Lorsque, fin 2022, ChatGPT est sorti, il y a eu beaucoup d’engouement, de motivation autour de cette IA. Mais le soufflé est un peu retombé: les expert∙e∙s ont rapidement expérimenté les limites du modèle. Aujourd’hui, la communauté scientifique est de plus en plus sceptique vis-à-vis des apports de ChatGPT dans la science, mais la science étudiant l’IA évolue rapidement et il est difficile de prédire l’avenir et l’usage de l’IA en médecine.

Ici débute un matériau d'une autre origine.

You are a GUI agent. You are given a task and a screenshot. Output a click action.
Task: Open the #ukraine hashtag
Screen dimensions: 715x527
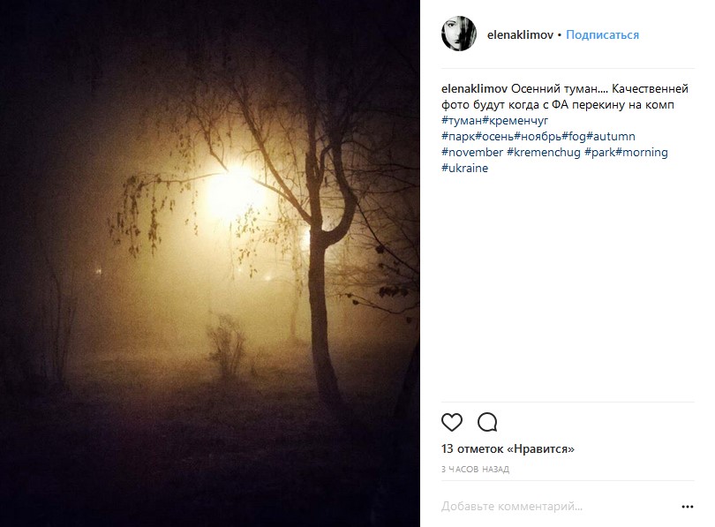pyautogui.click(x=464, y=169)
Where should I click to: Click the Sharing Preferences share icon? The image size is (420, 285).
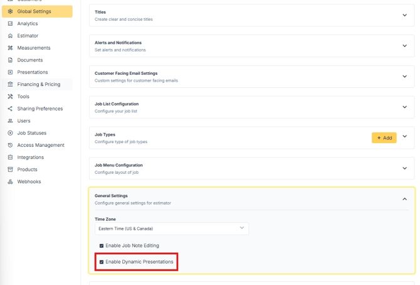pos(10,109)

Auriez-vous des conseils, des recommandations à donner à un hôpital qui souhaiterait tout de même utiliser l’IA dans le domaine de la nutrition ?

Il est nécessaire de faire très attention à la protection des données. Il faut également être conscient∙e que ChatGPT dit des choses fausses, bien qu’elles sonnent plausibles. Il est capital d’être très vigilant sur ce point, ainsi que sur les biais qui sous-tendent les réponses de ChatGPT. Une formation des équipes est à recommander vivement avant d’utiliser le programme.